In Sanchez v. Tower Ins. Co. of NY (Sup Ct, NY County, January 3, 2006, Index No. 601433/04), the Dwelling Package Policy issued to the plaintiffs by defendant Tower contained the an exclusion.
Tower asserted that the underlying personal injury claim was not covered under this policy because at the time of the alleged accident, the insureds no longer resided at the Brooklyn address cited in the policy, but had moved to Florida.
Although the plaintiffs admitted that they had moved to Florida, they contended that the Brooklyn address was a secondary residence, given the fact that they "frequently visit their relatives, who reside in the Premises, for one and one half to two months at a time each year" (id. at 3).

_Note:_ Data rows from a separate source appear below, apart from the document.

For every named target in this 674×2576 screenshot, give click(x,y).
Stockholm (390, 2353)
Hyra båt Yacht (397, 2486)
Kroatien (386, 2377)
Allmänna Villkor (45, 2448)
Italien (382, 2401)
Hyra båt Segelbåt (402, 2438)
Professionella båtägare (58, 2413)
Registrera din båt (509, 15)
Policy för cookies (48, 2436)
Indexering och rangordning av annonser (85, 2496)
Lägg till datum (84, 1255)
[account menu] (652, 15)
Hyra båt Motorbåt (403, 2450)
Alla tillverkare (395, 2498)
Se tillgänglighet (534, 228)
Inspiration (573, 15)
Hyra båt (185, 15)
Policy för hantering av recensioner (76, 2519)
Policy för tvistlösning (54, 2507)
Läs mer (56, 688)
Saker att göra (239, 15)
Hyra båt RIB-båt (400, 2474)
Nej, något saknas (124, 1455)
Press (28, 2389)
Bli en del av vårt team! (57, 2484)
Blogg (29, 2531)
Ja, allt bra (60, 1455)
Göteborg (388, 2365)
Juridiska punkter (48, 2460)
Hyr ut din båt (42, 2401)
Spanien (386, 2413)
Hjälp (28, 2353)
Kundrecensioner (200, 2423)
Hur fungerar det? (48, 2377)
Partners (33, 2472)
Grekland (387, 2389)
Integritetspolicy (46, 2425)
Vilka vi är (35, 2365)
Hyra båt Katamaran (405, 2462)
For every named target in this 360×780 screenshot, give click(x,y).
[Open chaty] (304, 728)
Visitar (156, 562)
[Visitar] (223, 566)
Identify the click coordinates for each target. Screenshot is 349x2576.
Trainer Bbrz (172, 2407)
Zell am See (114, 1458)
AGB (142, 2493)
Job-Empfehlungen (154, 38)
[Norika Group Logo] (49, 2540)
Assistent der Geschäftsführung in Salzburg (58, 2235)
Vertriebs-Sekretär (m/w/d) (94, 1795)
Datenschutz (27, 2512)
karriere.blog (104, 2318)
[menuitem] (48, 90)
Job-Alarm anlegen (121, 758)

The court found that this allegation was "insufficient to support a finding that the Brooklyn address remained a viable residence for the Sanchezes" as they "have alleged, at best, that they have made lengthy visits to the premises, but they do not contend that they have resided in the household with any degree of permanence or intent to remain indefinitely" (id.).
The court concluded that thus, "the Brooklyn address listed on the insurance policy did not constitute the Sanchez's residence such that the Sanchezes were covered by the insurance policy at issue," and granted Tower's motion for an order declaring that it was not liable to defendant or to indemnify the plaintiffs in the underlying action (id., at 4-5).